Nach einem traumatisierenden Raubüberfall ziehen Liza (Katie Holmes), ihr Mann Sean (Owain Yeoman) und der seit dem Vorfall schweigende Sohn Jude (Christopher Convery) von London aufs Land, nahe eines alten, leerstehenden Herrensitzes. Als Jude eine Porzellanpuppe namens Brahms im Wald findet und behält, baut sich schon bald eine dubiose Verbindungen zwischen ihnen auf…
Klischees geht diese Fortsetzung von Regisseur William Brent Bell wahrlich nicht aus dem Weg, obgleich mit der Prämisse des traumatisierten Sohnes und der nicht minder leidenden Mutter eine ausbaufähige Idee eingebaut wurde. Dennoch bleiben die Figuren relativ konturlos und aus den Möglichkeiten nonverbaler Kommunikation wird wenig herausgeholt.
Auf der Habenseite findet sich indes die Erscheinung des Titelgebenden, welche sich möglicherweise tatsächlich am Aussehen des jungen Komponisten orientiert: Anzug, Krawatte, weißes Hemd, streng gekämmter Scheitel und ein entsprechender Blick, der ein latentes Unbehagen auslöst. Folgerichtig spielt Bell lange Zeit mit der unterschwelligen Bedrohung durch die Puppe, nur leider kommt da nicht allzu viel.
Und was sich ereignet, ist teilweise zehn Meilen gegen den Wind zu vernehmen. Etwa, als ein durch und durch garstiger Neffe zu Besuch ist, der im Garten pöbelt und dabei einen Kricketschläger entzweit. Oder die Rolle des Jägers (Ralph Ineson), der ab und an durch die Wälder streunt und von vornherein mehr über das Geheimnis der Puppe zu wissen scheint. Zum passenden Zeitpunkt wird per Internet natürlich eine komplette Historie der Puppe und entsprechenden Bewohnern mit viel Bildmaterial abgerufen, während der Showdown auf einen Twist hinausläuft, der eine weitere Fortsetzung nicht ausschließt.
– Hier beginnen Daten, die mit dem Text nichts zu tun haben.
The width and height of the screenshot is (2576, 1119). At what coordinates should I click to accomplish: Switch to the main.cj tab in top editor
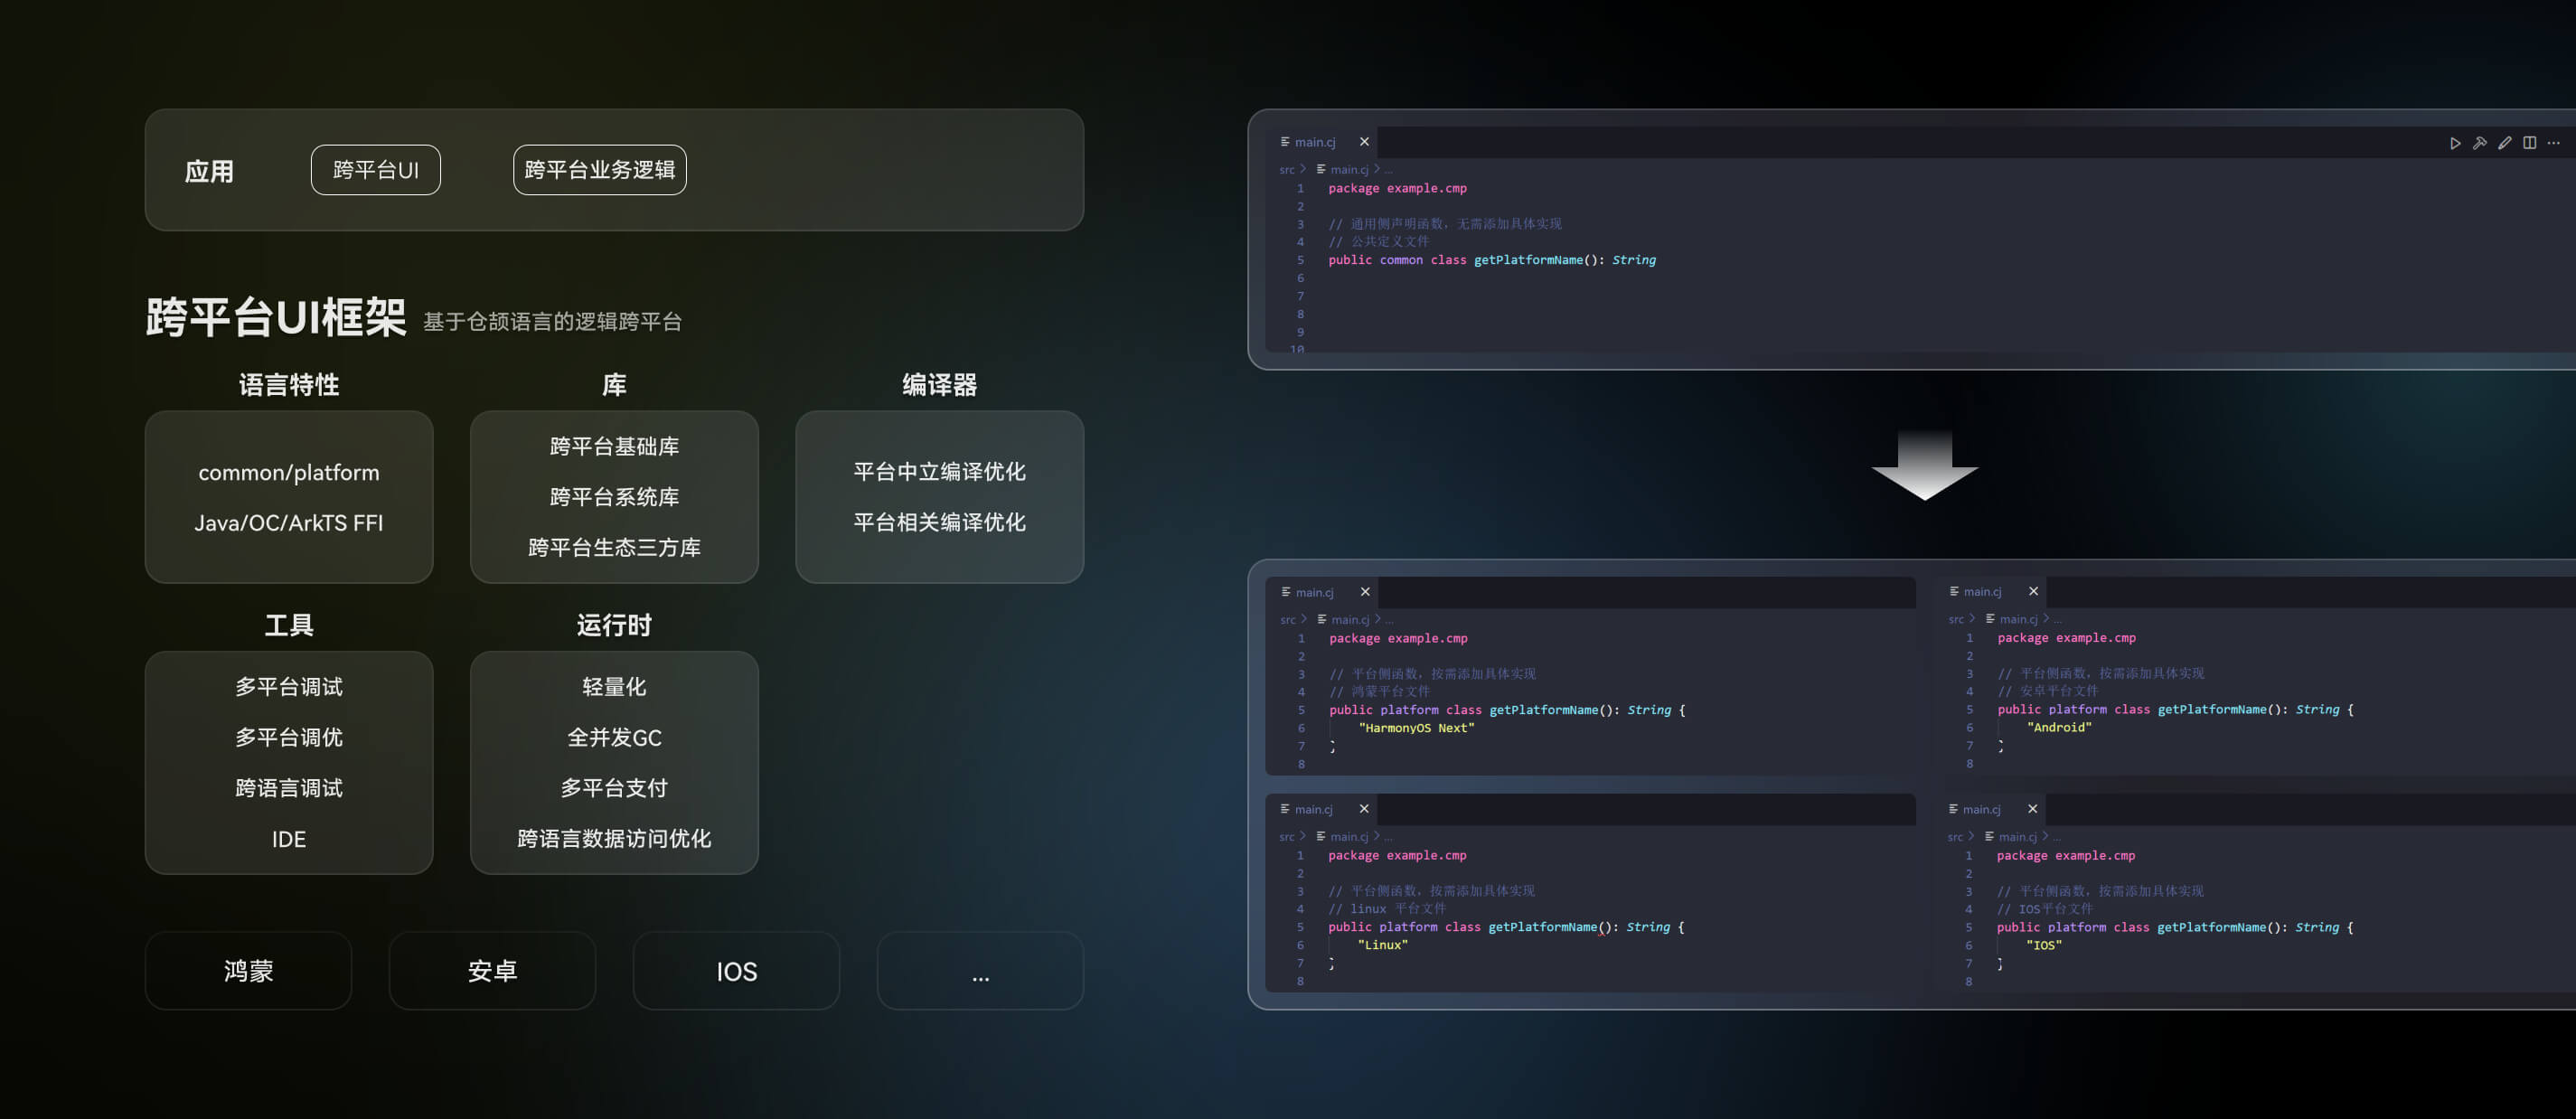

Leider lassen sich die Erschreckmomente an weniger als einer Hand abzählen, es fließt nahezu kein Blut und auch die Puppe an sich bleibt recht passiv und sitzt die Angelegenheit im Stillen aus. Darstellerisch pendeln sich die Leistungen auf durchschnittlichem Level ein, wobei Jungmime Convery eine eigentlich gestandene Katie Holmes locker an die Wand spielt, während Ineson durchweg dem Overacting anheim fällt.
Mal abgesehen vom effektiven Erscheinungsbild der nicht allzu mörderischen Puppe mangelt es an kreativen Ideen und dem Mut, sich von Genrekonventionen zu lösen. Denn insgesamt ereignet sich innerhalb der 90 Minuten zu wenig, um sich von ähnlich gelagerten Werken in irgendeiner Form abzuheben, allenfalls ein paar atmosphärische Spitzen sind am Rande mitzunehmen.